# My new best friend



## Charley horse (Nov 12, 2012)

I got this new guy for FREE!
4yr old 16+hands registered Appy.
I just love him!
We are still getting to know each other and going through a lot of ground work.
He is ride able and from what I hear was started at two yrs of age with riding. (He just spooks off of everything, its a downer but we are working on it)


----------



## paintedpastures (Jun 21, 2011)

Wow nice Freebie!!:lol: Looks like a nice fellow,he'll warm up & you'll be riding him in no time Then of course we'll want more pictures


----------



## tinyliny (Oct 31, 2009)

sunscreen that lil' pinky nose of his! He's gorgeous. we'll love hearing how it's going. and his name?


----------



## Charley horse (Nov 12, 2012)

Yes sunscreen is going to be a must for this guy. His registered name is "Sunbeach Somewhere".....lol!

I just Call him Charley sticking with the short name the previous owner gave him.
I do ride ride him but its with another rider for now at all times because he spooks off everything. Ty ty ty I am so happy w/him!


----------



## Charley horse (Nov 12, 2012)

Here's one when I put the saddle on him for the first time. (And my son)
I didnt know exactly what his experience level was so I was treating him as an untrained horse.
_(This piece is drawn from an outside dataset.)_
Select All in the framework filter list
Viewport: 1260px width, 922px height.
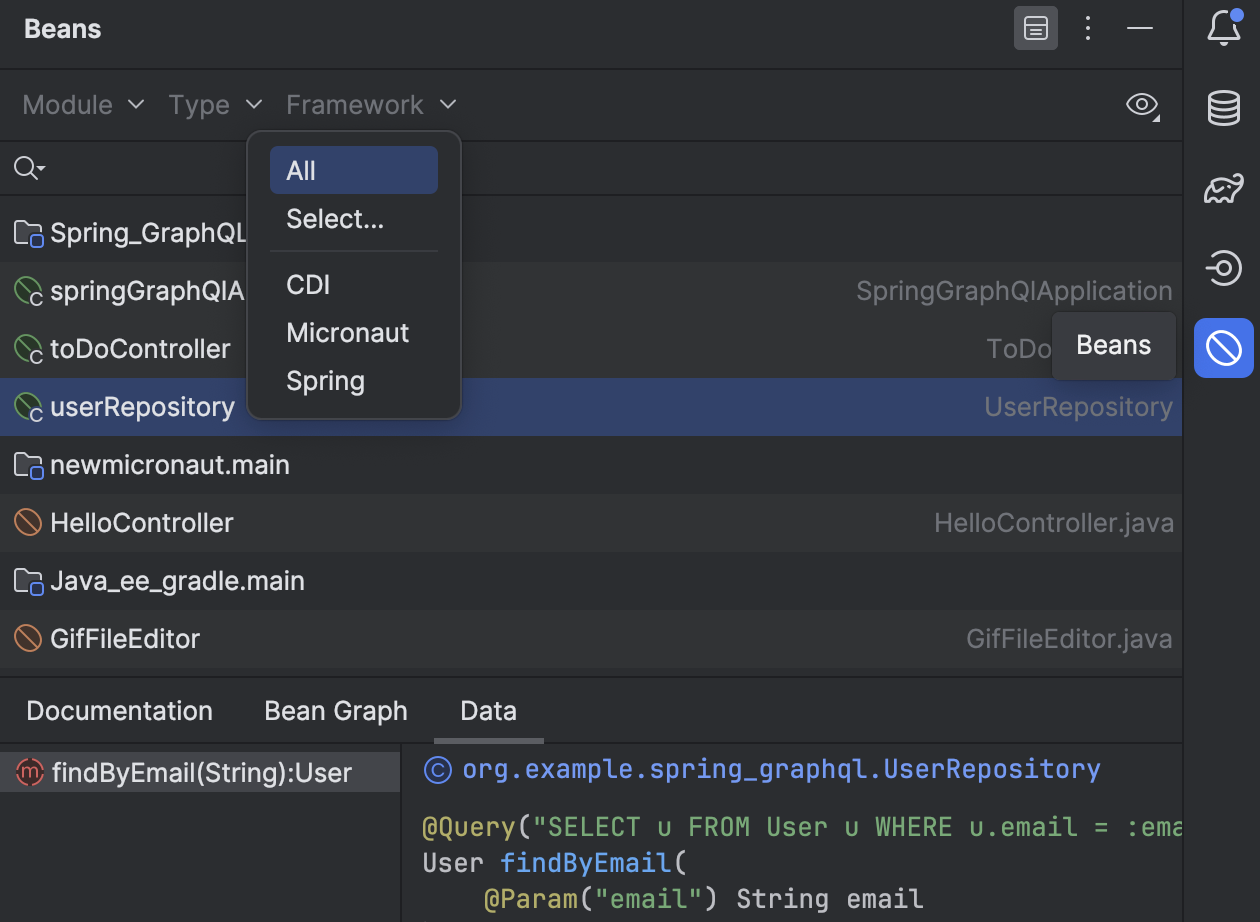(353, 170)
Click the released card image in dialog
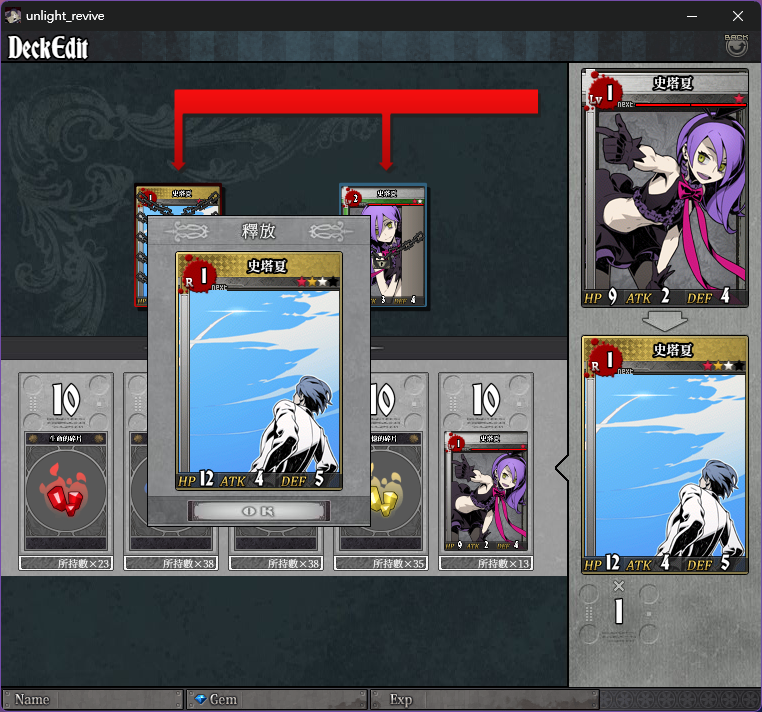The height and width of the screenshot is (712, 762). (x=259, y=371)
We did some ground work that day..


----------



## Charley horse (Nov 12, 2012)

My husband trotting him for the first time....lol!!! 

"I think he was a little nervous but he wouldn't admit it"
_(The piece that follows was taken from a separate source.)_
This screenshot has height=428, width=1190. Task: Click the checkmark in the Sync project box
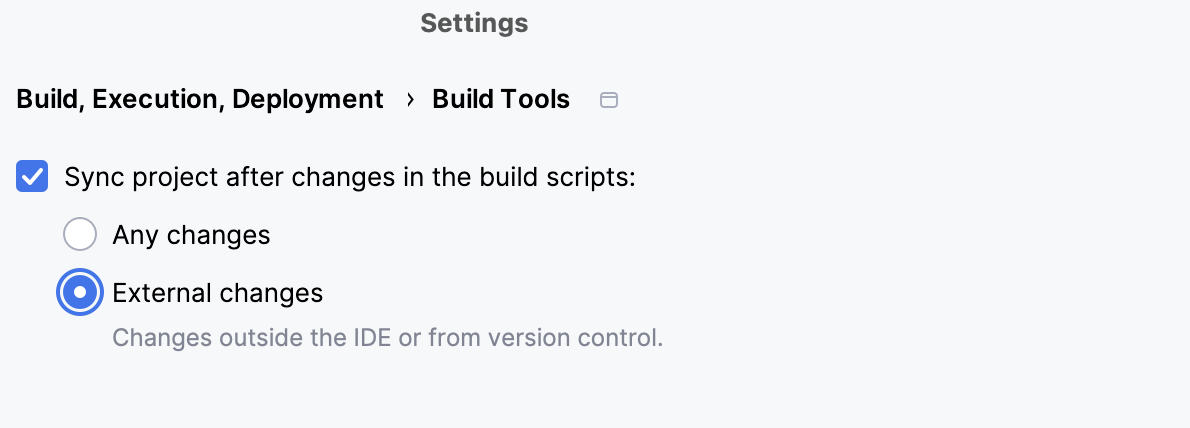[x=33, y=178]
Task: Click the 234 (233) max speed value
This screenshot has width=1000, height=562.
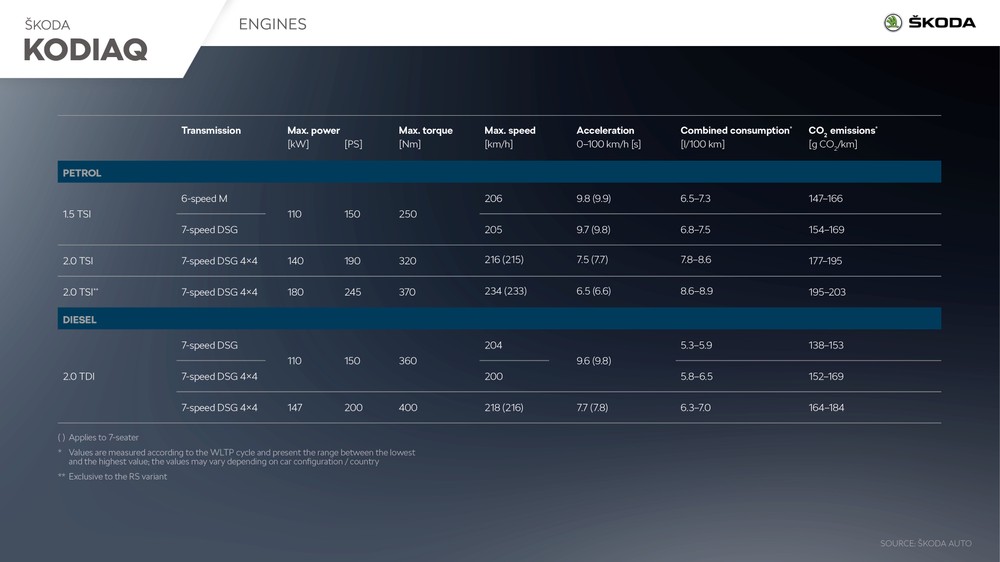Action: pyautogui.click(x=504, y=292)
I havent even done the trot or canter with him yet.


----------



## HorseLovinLady (Jul 18, 2011)

Handsome boy, welcome to the forum!! :smile:


----------



## whiskeynoo (Mar 17, 2010)

He's lovely! can't wait to hear how you two get on


----------



## alexis rose (Oct 1, 2012)

I love him! I can't wait to see more pictures!


----------



## paintluver (Apr 5, 2007)

He is very pretty. I love his head.


----------



## EmilyJoy (Dec 30, 2011)

Love, love love him!!!! And for free???!!!


----------



## EquiiEquestrian (Nov 18, 2012)

Awh wow! He's really cute!


----------



## Charley horse (Nov 12, 2012)

EmilyJoy said:


> Love, love love him!!!! And for free???!!!


Yes  I scored BIG TIME!
He's to much horse for my neice and not knowing if he was ever ridden before..
Rumor has it he was trained at two - put out to pasture w/cows at three - now he is w/me at four.

I have to go down and work with him today and spend some time with him.
I board him at her house which is right down my driveway.
Ive had Arabs prior and had to get rid of them partially due to an accident and going back to collage.
I hated having to get rid of my horses, so now this opens my heart back up having Charely 
I am soooooo lucky to have ran across this deal.


----------



## wetrain17 (May 25, 2011)

Very cute, but good luck keeping him clean


----------



## nvr2many (Jan 18, 2011)

wetrain17 said:


> Very cute, but good luck keeping him clean


Oh boy! I can sympathize here! Yours has pink skin, it will be even worse. He is a good looking boy! Congrats!


----------



## Nikkibella (Mar 10, 2012)

Amazing !


----------



## Samstead (Dec 13, 2011)

wetrain17 said:


> Very cute, but good luck keeping him clean


aahh yes that will be a fun job! girl at my barn had a gray horse one day as she was grooming him and all his muddy-ness she sighs in frustration and declares " I'm never getting a gray horse again!"


----------



## EmilyJoy (Dec 30, 2011)

I used to have a mostly white pony, (A farm pony of course, so I didn't give a hoot whether it was clean or not) and fresh black mud on the legs looked cool....


----------



## Charley horse (Nov 12, 2012)

Oh yes, keeping him clean.....(NOT):lol::lol:

Speaking of he needs his horsy shower before we take a trip to the riding instructor for lessons.


----------



## enzoleya (May 12, 2007)

Wow he is gorgeous!!! Talk about a white stallion! Man is he white!


----------



## Charley horse (Nov 12, 2012)

Thank you, yes he is white..I had at one point told myself that I would never own a white horse. (because of upkeep) look at me now lol.
He is gorgeous when he is out in the pasture all proud of himself and strutting.


----------